Outras profissões não menos dignas têm visto a sua designação tradicional substituída: por exemplo, ao meu falecido Pai, se renascesse, teria o prazer de dizer: Pai, já não é guarda-livros, é técnico de contas! - ao que este muito provavelmente responderia: Deixa-te de palermices, rapaz, mudar o nome às coisas não muda a natureza delas. Pobre pai, que se informado que agora tinha uma Ordem, com um Bastonário a expectorar volta e meia na praça pública o seu sentir de socialista em relação ao Plano Oficial de Contabilidade, a reforma do IRC e a justiça social, haveria de sentir não orgulho mas embaraço.
Esta evolução é imparável; e tempos virão em que os mancebos, na altura em que dantes iam à Inspecção, receberão uma licenciatura da sua preferência e a inscrição numa Ordem, em simultâneo com a renovação do Cartão de Cidadão.
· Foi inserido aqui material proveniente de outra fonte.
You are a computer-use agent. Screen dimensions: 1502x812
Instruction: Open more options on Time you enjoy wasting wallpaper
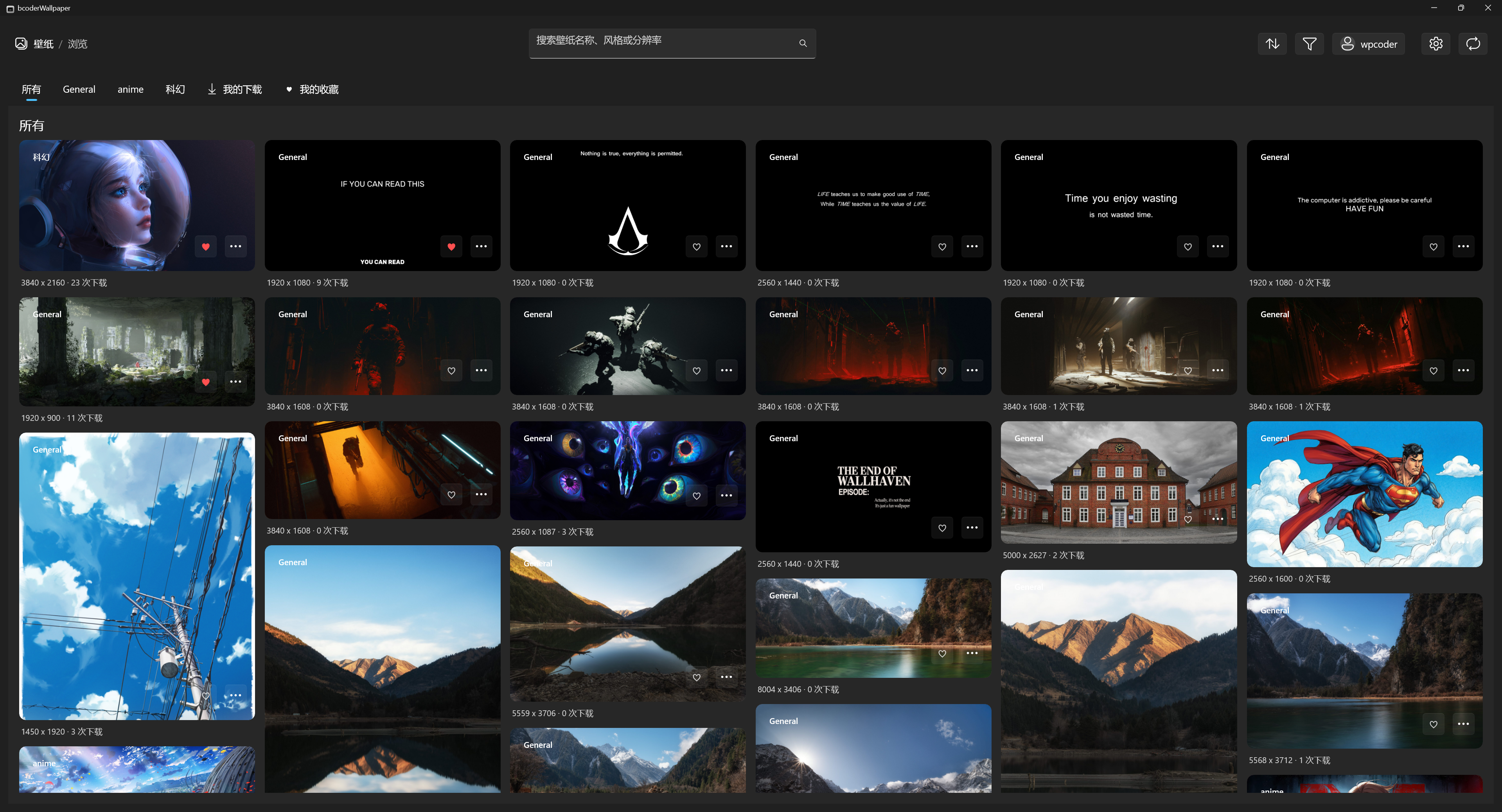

Já não vou ver esse tempo, infelizmente. E no meu caso será de dizer que nasci cedo de mais porquanto, dados os meus conhecimentos sobre hititologia, uma disciplina de tal modo rara que a sua designação nem sequer existe em Português, seria da mais elementar justiça a outorga de uma licenciatura em Antiguidades Obscuras. Munido do diploma, o meu discurso sobre os carros de combate hititas, a propósito dos quais li para cima de um livro, revestir-se-ia de uma autoridade acrescida, que de momento me falece.
A verdade, porém, é que ninguém é obrigado a ouvir ninguém; e alterar, no discurso e nas folhas de salários, a designação de cada um para outra que imaginariamente enobrece, não dá realmente grande trabalho.
Sucede porém que doravante, ainda antes de uma consulta médica, já o paciente pode ser submetido a exames porque um moço licenciado em suturas, injecções intramusculares e desinfecções com mercúrio-cromo, sentado diante de um computador softuérizado com um algoritmo, assim determinou. Parece que é para agilizar a caranguejola das urgências, reduzindo os tempos de espera.
Não é preciso ser médico, nem enfermeiro, nem doente, para perceber que com esta medida o que vamos ter é um desparrame de exames inúteis, conflitos escusados (ao senhor Secretário Leal da Costa - sempre ele, este homem inevitável - não ocorreu que haverá doentes que se recusarão a fazer exames determinados por um enfermeiro), e guerra entre enfermeiros e médicos.
E isto os senhores doutores enfermeiros, a respectiva Ordem, e o Secretário Leal, que me perdoem, mas eu não vejo com olhos pacíficos.